Delação de Vorcaro cria guerra de versões e pode mudar rumo da eleição

Na avaliação de líderes partidários, uma colaboração de Vorcaro deve ser acompanhada da de outros, como o fundador da Reag, João Carlos Mansur, criando um ambiente de turbulência exatamente no início da campanha eleitoral.

“Nenhum lado será poupado, nem o STF, a dúvida é quem sairá mais ferido deste processo que passa a República a limpo”, diz um líder político.
Em Brasília, as especulações já começaram antes mesmo de um acordo ser fechado.
Impacto no cenário eleitoral
A depender do que for revelado, o cenário eleitoral pode sofrer mudanças imprevistas, beneficiar um dos dois lados que lideram as pesquisas — de Lula e Flávio Bolsonaro — ou mesmo abrir caminho para alguém que possa dizer na campanha que não tinha nenhum envolvimento com os esquemas do banqueiro.

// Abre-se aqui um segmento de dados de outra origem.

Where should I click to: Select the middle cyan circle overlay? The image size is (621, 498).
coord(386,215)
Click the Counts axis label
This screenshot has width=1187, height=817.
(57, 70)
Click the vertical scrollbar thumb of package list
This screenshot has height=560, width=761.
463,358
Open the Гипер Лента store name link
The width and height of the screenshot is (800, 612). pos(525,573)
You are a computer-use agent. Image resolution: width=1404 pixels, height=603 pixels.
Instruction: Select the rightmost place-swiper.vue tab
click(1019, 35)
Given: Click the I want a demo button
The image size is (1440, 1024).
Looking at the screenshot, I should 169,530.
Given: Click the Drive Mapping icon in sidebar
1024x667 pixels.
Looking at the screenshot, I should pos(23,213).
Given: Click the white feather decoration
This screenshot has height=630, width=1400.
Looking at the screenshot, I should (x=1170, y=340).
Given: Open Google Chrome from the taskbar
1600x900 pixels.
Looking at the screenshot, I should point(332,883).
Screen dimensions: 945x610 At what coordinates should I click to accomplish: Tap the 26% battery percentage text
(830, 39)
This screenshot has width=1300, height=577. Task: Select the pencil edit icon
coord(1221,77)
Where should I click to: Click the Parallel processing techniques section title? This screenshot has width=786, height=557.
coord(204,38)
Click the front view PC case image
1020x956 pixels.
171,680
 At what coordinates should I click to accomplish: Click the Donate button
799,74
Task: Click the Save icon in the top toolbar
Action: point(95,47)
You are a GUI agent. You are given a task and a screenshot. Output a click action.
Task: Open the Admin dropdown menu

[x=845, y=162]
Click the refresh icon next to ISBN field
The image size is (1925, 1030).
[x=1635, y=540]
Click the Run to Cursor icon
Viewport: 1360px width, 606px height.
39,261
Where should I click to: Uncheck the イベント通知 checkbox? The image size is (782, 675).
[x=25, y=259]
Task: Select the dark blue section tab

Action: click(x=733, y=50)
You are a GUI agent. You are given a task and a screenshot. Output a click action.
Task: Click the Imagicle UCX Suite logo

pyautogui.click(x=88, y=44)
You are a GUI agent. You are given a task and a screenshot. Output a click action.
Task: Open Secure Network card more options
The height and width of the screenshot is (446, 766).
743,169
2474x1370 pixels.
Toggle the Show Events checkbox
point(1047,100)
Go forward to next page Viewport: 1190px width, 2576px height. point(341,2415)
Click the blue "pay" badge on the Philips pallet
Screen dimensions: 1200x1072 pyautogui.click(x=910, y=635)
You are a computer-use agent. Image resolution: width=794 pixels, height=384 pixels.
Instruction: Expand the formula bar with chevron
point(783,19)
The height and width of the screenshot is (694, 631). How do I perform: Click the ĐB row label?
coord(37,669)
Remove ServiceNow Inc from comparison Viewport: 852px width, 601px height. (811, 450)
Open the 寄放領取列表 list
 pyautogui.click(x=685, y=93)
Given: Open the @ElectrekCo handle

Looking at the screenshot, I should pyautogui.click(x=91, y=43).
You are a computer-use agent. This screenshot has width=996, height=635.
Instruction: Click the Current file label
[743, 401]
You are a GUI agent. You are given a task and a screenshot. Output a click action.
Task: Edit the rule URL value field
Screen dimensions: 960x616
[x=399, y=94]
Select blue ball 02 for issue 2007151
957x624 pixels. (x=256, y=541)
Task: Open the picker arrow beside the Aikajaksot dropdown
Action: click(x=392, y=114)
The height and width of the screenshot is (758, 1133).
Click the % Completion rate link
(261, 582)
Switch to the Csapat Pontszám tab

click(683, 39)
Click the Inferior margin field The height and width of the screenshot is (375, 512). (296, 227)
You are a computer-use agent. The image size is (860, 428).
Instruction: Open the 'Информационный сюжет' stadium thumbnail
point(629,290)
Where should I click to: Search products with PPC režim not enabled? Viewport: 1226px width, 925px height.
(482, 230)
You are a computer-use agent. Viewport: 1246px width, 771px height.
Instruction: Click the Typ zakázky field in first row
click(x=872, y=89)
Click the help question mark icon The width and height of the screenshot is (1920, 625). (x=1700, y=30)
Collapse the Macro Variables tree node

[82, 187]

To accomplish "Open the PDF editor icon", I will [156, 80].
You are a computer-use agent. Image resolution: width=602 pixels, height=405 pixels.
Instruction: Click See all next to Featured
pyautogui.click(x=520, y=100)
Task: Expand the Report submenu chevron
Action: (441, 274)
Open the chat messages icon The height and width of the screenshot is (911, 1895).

O termo de confidencialidade entre Vorcaro, Polícia Federal e Procuradoria-Geral da República (PGR) já foi assinado.
Primeiro passo para as negociações de uma colaboração premiada, que pode chegar a um acordo ou não. Vai depender do que o banqueiro aceitará contar e das provas que ele poderá apresentar para confirmar seus depoimentos.
A presença da PF e da PGR juntas nas negociações é vista como um alívio dentro do STF e no meio político. A PGR tende a evitar “excessos de delegados”, enquanto a PF não vai permitir operações para acobertar essa ou aquela autoridade.
Funciona, nas palavras de um investigador, como um seguro para os dois lados não serem acusados de pesar a mão ou aliviar na delação que tem potencial para ser a mais explosiva da história da República, atingindo os Três Poderes.